Der Journalist Oles Busina war kein "prorussischer" Journalist. Er war ein mutiger und kritischer ukrainischer Journalist, der kurz vor seiner Ermordung im ukrainischen Fernsehen ein Interview gab, in dem er klar legte, dass er in der inzwischen vorherrschenden Mediendiktatur des Proschenko- Systems keine Veröffentlichungsmöglichkeit mehr habe. Man werfe ihm Ukraine-Feindlichkeit vor, obwohl er nichts anderes mache, als Kritik an der Kiew-Regierung zu üben.
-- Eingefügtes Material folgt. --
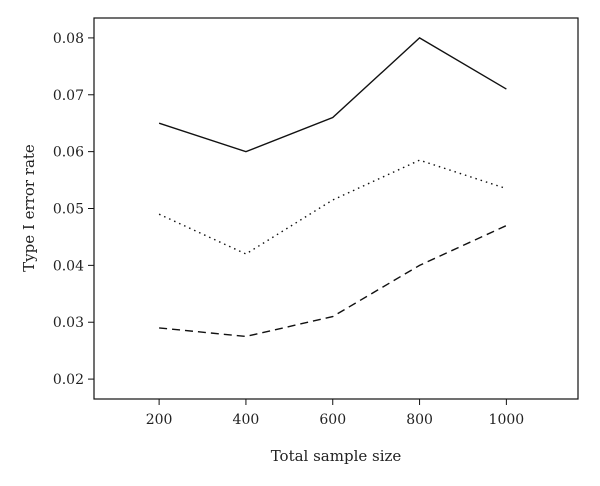 This screenshot has height=486, width=600. I want to click on x-tick-label: 1000, so click(507, 420).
Die Verwendung des Begriffes "prorussischer Journalist" in den "Tagesthemen" ist in diesem Fall denunziatorisch. Bisher nannte man lediglich die ostukrainischen Kampfeinheiten im krisengeschüttelten Osten der Ukraine verkürzt "prorussisch", obwohl die nicht zwangsläufig für einen Anschluss an Russland sind, sondern sich lediglich auf gemeinsame Sprache und Kulturtraditionen mit Russland berufen. Und dass die "Tagesthemen" einen ermordeten oppositionellen Journalisten bewusst als "Prorussen" denunzieren, obwohl der in Kiew lebte, zeigt sich daran, dass Frau Pinar Atalay nicht einmal die Namen der Ermordeten nannte.
Eine ungewöhnlich respektlose Attitüde einer Journalistin gegenüber einem ermordeten Kollegen.
Wie bereits im Prominenten-Appell von Helmut Kohl, Gerhard Schröder u.a. hatte die ARD auch in diesem Fall den Einstieg in die Aktualität verpasst. Am Tag der Morde gab es überhaupt keine Nachricht, einen Tag später – nachdem die UNO den Fall aufgegriffen hatte – sendete man dann zwei Informationshäppchen von je 30 Sekunden, zehn Sekunden davon mit dem verschwörungstheorethischen Hinweis auf den russischen Geheimdienst als Täter. Erst am 19.4.15 – drei Tage nach dem Mord bequemte man sich zu dem etwas umfangreicheren Bericht mit der propagandistischen Moderation.
Da nach meiner Auffassung das Unterdrücken wesentlicher Informationen und die Einseitigkeit (Propaganda) von Berichten und Meldungen nicht mit den Regelungen des Staatsvertrages vereinbar sind, bitte ich um Prüfung der Angelegenheit.